+++ GIVEN INFORMATION
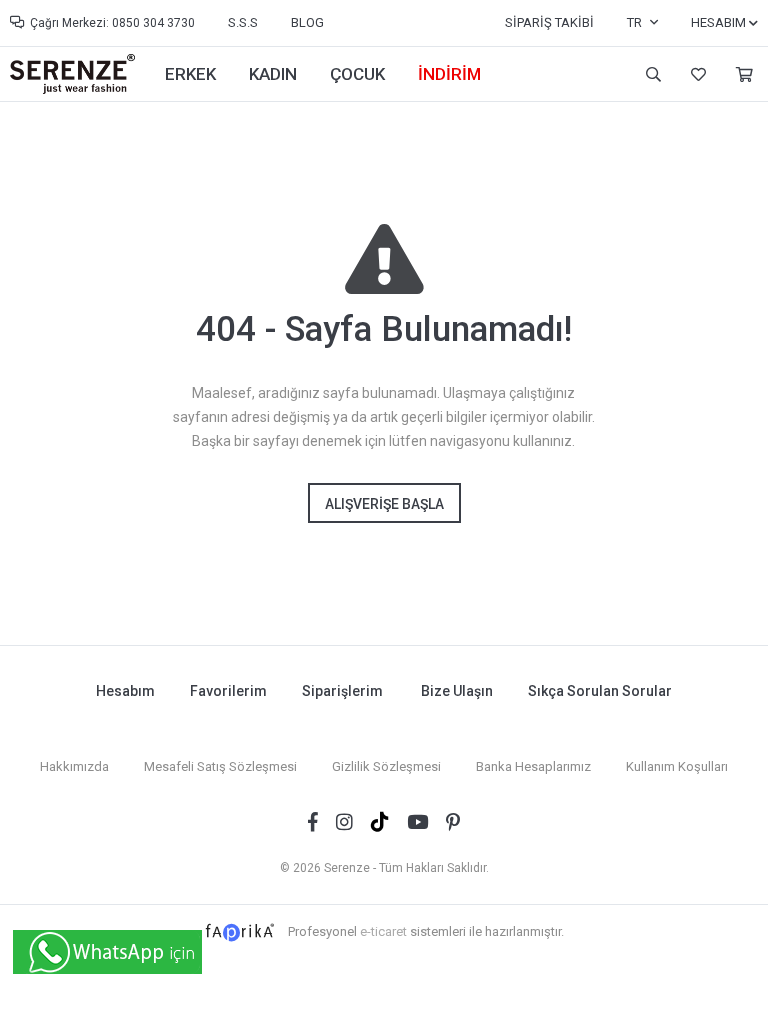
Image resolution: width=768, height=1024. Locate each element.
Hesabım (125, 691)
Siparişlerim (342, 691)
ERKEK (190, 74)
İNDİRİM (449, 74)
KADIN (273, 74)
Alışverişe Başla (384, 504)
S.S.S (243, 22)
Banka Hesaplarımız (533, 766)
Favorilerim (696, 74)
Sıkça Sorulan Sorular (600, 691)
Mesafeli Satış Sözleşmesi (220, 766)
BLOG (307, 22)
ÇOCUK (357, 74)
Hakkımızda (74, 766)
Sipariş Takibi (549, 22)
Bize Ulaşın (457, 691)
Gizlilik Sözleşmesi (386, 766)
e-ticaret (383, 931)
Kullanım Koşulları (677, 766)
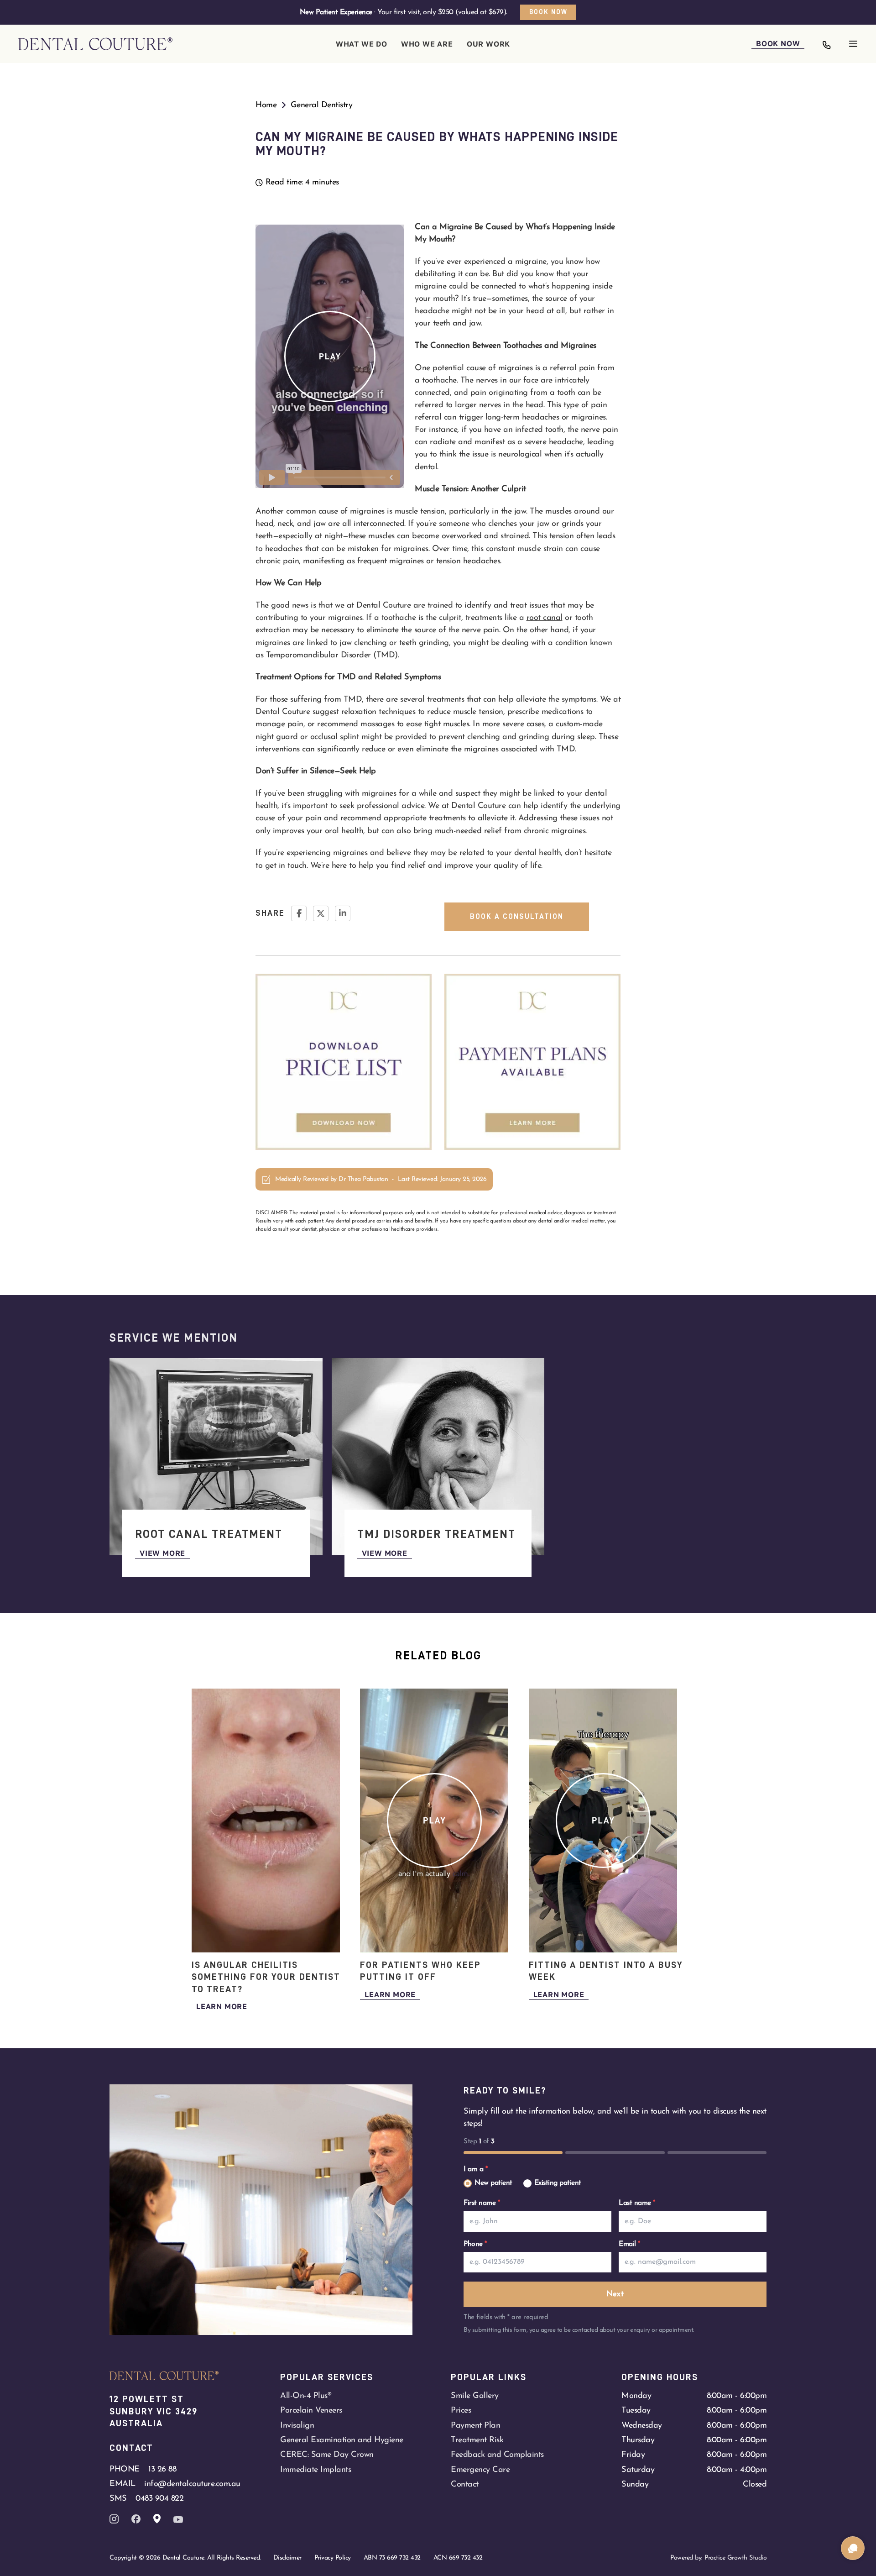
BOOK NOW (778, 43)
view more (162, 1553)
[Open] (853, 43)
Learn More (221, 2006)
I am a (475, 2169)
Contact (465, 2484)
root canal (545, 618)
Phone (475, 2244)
++++++
+++ GIVEN INFORMATION
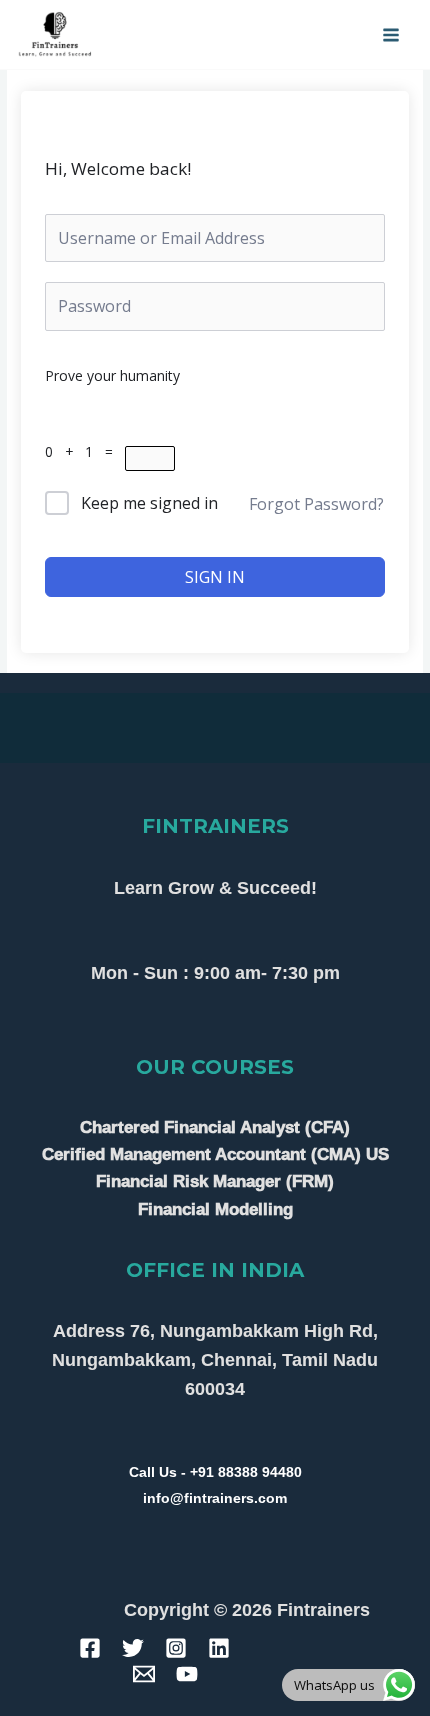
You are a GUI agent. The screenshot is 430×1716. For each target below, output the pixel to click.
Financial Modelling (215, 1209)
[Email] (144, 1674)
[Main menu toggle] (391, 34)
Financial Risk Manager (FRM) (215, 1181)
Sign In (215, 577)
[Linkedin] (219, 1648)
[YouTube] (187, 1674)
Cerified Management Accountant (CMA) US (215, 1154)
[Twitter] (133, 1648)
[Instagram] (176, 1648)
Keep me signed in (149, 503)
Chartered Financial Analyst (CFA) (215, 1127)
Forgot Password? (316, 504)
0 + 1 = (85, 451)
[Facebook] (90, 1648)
++++++
+++ GIVEN INFORMATION
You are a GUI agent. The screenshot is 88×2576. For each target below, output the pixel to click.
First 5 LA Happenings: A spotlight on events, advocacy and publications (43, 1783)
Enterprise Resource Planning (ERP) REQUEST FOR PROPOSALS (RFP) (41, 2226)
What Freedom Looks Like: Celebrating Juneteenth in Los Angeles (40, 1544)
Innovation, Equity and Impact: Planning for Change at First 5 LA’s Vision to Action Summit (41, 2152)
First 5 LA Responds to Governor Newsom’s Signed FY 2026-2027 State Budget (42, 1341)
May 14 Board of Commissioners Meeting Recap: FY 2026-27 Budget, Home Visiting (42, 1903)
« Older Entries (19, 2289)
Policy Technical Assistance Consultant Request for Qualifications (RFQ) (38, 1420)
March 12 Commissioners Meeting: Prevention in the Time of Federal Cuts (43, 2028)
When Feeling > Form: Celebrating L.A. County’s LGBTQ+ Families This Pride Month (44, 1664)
++++++
== ASSIGNED TASK ==
Find the line with "Image resolution: width=768, height=1024." in the entries above. Set down exactly every line from it up to and including the line with "Phone (475, 2244)", images excluded.

== TASK OUTPUT ==
Image resolution: width=768, height=1024. Locate each element.
Hesabım (125, 691)
Siparişlerim (342, 691)
ERKEK (190, 74)
İNDİRİM (449, 74)
KADIN (273, 74)
Alışverişe Başla (384, 504)
S.S.S (243, 22)
Banka Hesaplarımız (533, 766)
Favorilerim (696, 74)
Sıkça Sorulan Sorular (600, 691)
Mesafeli Satış Sözleşmesi (220, 766)
BLOG (307, 22)
ÇOCUK (357, 74)
Hakkımızda (74, 766)
Sipariş Takibi (549, 22)
Bize Ulaşın (457, 691)
Gizlilik Sözleşmesi (386, 766)
e-ticaret (383, 931)
Kullanım Koşulları (677, 766)
BOOK NOW (778, 43)
view more (162, 1553)
[Open] (853, 43)
Learn More (221, 2006)
I am a (475, 2169)
Contact (465, 2484)
root canal (545, 618)
Phone (475, 2244)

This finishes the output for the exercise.